The wise “deficit owls” supported “the central objective of the letter — a full employment policy now, based on sharply expanded public effort.” But they disagreed profoundly with the idea that there is any medium, or long-term deficit problem at all. Because:
”. . . apart from the effects of unemployment itself the United States does not in fact face a serious deficit problem over the next generation, and for this reason there is no "necessity [for] a program to cut the mid-and long-term deficit.”
”On the contrary: If unemployment can be cured, the deficits we presently face will necessarily shrink. This is the universal experience of rapid economic growth: tax revenues rise, public welfare spending falls, and the budget moves toward balance. There is indeed no other experience in modern peacetime American history, most recently in the late 1990s when the budget went into surplus as full employment was reached.”
The deficit owls say that rapidly increasing health care costs are a problem, but one faced by both the private and public sectors whose solution is a matter of health care policy and not budget policy, and they object to cutting the public costs alone as “. . . just a way of invidiously targeting the elderly.” They also say that Social Security is an extremely successful “. . . transfer program and indefinitely sustainable as it is.”
They also say that:
”The long-term deficit scare story plays into the hands of those who will argue, very soon, for cuts in Social Security as though these were necessary for economic reasons.”
And then finish with:
”We call on fellow economists to reconsider their casual willingness to concede to an unfounded hysteria over supposed long-term deficits, and to concentrate instead on solving the vast problems we presently face. It would be tragic if the Evans letter and similar efforts - whose basic purpose we strongly support - led to acquiescence in Social Security and Medicare cuts that impoverish America’s elderly just a few years from now.”
This exchange defines very clearly the distinction between “deficit doves” and “deficit owls,” as did the recent exchanges here and here, between Paul and Jamie Galbraith, supported by Scott Fullwiler, L. Randall Wray, Marshall Auerback, and one “chartalist,” and also by Warren Mosler and myself elsewhere.

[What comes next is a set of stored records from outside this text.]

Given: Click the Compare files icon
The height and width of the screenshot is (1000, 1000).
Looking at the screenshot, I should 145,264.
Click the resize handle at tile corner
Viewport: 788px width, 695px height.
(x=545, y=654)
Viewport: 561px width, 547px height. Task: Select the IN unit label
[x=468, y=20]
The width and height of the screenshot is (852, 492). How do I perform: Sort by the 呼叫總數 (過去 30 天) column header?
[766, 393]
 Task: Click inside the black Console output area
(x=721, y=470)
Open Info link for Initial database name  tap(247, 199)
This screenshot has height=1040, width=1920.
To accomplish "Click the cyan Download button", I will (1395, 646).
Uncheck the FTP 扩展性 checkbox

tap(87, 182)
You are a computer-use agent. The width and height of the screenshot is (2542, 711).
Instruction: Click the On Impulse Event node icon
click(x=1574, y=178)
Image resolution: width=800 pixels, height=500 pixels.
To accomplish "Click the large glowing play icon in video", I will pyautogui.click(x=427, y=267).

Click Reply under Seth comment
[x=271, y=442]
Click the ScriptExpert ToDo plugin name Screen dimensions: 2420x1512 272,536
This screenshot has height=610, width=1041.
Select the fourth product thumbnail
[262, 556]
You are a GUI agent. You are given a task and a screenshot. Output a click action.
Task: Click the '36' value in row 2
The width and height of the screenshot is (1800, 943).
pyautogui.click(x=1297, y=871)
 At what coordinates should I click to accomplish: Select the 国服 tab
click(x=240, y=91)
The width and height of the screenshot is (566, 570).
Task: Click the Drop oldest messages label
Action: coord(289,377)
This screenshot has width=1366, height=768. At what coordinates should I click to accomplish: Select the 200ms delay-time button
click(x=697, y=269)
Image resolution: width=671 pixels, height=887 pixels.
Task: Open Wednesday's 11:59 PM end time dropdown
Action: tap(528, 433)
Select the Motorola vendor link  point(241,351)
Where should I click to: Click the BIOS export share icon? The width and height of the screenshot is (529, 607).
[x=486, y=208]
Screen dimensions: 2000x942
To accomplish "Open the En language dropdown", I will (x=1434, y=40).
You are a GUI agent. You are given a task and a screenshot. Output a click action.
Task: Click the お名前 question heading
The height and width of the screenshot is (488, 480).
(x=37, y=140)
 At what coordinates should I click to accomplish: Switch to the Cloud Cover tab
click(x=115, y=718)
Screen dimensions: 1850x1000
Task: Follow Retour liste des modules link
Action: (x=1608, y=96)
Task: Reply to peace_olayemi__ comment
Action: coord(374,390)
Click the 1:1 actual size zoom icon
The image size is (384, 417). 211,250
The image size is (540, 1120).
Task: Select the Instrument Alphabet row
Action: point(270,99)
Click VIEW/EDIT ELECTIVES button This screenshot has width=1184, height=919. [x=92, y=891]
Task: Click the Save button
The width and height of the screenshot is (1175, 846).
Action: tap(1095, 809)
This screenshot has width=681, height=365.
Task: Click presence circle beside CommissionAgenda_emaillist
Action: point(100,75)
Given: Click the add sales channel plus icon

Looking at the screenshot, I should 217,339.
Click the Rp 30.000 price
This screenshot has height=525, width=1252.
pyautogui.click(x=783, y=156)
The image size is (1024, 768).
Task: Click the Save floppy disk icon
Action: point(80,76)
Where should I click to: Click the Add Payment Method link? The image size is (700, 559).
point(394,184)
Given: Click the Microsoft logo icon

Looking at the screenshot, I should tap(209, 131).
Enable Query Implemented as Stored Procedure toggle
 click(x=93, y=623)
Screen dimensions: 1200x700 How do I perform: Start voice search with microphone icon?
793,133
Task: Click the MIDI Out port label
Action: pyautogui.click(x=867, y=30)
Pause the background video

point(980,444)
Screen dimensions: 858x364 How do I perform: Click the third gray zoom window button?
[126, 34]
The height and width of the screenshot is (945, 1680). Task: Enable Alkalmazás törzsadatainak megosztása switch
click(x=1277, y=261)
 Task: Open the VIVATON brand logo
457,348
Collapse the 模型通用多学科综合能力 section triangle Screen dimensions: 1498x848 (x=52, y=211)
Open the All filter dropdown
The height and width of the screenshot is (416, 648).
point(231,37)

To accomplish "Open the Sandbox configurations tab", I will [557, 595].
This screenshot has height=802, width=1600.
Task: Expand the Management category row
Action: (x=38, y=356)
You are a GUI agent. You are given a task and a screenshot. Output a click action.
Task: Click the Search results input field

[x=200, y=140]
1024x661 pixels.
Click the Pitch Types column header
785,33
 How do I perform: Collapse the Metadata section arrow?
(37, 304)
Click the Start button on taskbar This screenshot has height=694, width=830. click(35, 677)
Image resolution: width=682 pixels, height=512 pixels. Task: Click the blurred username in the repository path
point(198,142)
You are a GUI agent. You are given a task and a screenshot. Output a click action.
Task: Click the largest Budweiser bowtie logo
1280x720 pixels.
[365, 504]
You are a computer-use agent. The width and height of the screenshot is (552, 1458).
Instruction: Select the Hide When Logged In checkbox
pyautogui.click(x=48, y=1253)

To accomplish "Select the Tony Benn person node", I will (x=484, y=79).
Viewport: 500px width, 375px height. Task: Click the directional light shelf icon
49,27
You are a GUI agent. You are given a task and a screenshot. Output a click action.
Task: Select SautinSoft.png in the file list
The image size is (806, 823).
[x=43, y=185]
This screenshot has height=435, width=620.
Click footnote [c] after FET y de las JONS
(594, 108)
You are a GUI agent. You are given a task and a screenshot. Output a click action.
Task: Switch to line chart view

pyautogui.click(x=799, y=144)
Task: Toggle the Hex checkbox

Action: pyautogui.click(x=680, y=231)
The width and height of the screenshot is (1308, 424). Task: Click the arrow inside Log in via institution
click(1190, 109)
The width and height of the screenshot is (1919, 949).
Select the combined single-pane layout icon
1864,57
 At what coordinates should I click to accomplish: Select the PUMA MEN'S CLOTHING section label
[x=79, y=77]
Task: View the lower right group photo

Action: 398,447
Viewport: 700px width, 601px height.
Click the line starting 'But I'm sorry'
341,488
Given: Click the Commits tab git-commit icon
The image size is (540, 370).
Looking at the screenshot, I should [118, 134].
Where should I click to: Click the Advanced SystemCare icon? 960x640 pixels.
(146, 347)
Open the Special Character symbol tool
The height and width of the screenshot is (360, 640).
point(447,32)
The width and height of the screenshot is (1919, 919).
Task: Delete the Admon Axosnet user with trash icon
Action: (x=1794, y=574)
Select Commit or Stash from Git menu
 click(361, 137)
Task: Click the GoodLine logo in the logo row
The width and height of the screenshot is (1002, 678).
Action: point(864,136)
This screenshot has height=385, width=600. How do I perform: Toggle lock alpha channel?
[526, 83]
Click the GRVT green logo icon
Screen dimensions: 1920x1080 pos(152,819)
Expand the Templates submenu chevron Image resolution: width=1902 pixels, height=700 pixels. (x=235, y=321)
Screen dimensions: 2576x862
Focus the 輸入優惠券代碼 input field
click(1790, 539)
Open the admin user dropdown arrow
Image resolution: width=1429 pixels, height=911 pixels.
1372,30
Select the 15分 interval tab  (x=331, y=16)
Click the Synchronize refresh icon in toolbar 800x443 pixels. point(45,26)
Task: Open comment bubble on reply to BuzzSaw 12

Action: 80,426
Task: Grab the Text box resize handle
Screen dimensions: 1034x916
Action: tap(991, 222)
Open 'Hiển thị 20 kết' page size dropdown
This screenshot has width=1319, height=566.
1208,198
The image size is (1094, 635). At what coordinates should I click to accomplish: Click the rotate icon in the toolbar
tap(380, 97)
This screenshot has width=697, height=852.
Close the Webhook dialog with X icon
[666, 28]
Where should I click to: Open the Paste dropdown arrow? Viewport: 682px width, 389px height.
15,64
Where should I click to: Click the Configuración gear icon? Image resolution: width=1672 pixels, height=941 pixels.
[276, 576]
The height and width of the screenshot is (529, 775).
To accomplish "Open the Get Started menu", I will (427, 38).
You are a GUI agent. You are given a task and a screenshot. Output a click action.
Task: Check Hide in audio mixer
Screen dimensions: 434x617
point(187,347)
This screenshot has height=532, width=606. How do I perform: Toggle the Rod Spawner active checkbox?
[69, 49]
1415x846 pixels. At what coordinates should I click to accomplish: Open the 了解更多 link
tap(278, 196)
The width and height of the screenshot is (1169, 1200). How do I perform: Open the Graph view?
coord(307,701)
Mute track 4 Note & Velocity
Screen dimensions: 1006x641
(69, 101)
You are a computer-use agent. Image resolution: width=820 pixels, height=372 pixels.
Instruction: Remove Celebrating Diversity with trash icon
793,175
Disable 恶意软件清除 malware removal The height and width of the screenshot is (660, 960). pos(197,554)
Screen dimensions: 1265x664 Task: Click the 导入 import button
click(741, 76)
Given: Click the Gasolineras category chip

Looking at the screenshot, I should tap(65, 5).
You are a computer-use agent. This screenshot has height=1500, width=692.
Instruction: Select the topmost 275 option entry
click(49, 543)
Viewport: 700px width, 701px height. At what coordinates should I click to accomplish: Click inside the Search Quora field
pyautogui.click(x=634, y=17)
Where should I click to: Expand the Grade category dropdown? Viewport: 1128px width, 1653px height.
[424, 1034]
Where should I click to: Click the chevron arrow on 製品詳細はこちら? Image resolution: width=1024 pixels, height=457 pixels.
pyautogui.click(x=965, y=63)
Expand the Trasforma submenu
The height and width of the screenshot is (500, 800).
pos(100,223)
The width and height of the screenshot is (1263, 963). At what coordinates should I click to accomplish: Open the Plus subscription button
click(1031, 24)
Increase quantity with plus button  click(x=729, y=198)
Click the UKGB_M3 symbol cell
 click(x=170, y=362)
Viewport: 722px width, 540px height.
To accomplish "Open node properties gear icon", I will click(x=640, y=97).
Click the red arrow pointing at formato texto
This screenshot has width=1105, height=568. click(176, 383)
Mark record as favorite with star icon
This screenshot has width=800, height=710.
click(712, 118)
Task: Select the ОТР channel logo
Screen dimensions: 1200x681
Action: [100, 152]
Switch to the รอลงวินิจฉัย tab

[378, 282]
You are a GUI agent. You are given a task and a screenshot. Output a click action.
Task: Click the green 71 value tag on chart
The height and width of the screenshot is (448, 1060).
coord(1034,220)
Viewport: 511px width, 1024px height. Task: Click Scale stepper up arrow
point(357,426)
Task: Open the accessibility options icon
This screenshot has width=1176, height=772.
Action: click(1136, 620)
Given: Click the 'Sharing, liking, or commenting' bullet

Deficit owls, believe that there is no structural deficit, and that most of the present deficit will go away when the recession ends. They also believe that in times of unused productive capacity like these, deficits are caused by the state of the economic system and that explicitly managing them by taxing more or spending less will not improve its condition, but only result in a downward economic spiral making conditions still worse. On the other hand, if real economic problems like unemployment, alternative energy capacity and production, infrastructure renewal, education, and industrial innovations are addressed through Government spending, then aggregate demand spurring private sector business activity ending the recession will result, and the deficits will largely go away except for those resulting from excessive private sector saving in the economy. In addition deficit owls believe that in a fiat money system, where there is no debt in foreign currencies, and no “peg” to such currencies, solvency is never a problem for the Government, and that while inflation partly caused by Government deficit spending can become a problem in such a system, this can only happen when full employment is achieved.
So, now we have three clear deficit hawk, deficit dove, and deficit owl positions that have very different implications for public policy. Until now, our friends in the MSM have recognized only the first two positions in discussing budget policy. But now that the third “deficit owl” position finally has an evocative name that is easy to remember, maybe our very busy MSM columnists and editorial writers will add “owls” to their narratives about hawks and doves in budget policy debates. After all, a narrative including “owls” outsmarting both “hawks” and “doves” may enliven their budget stories enough to get people to read, listen to, and watch them. In fact, it may even make the subject interesting enough that they themselves can begin to see that both hawks and doves make big, big, economic messes, and only owls can be trusted if we want policies that will bring back economic opportunity and hope to most of the American people.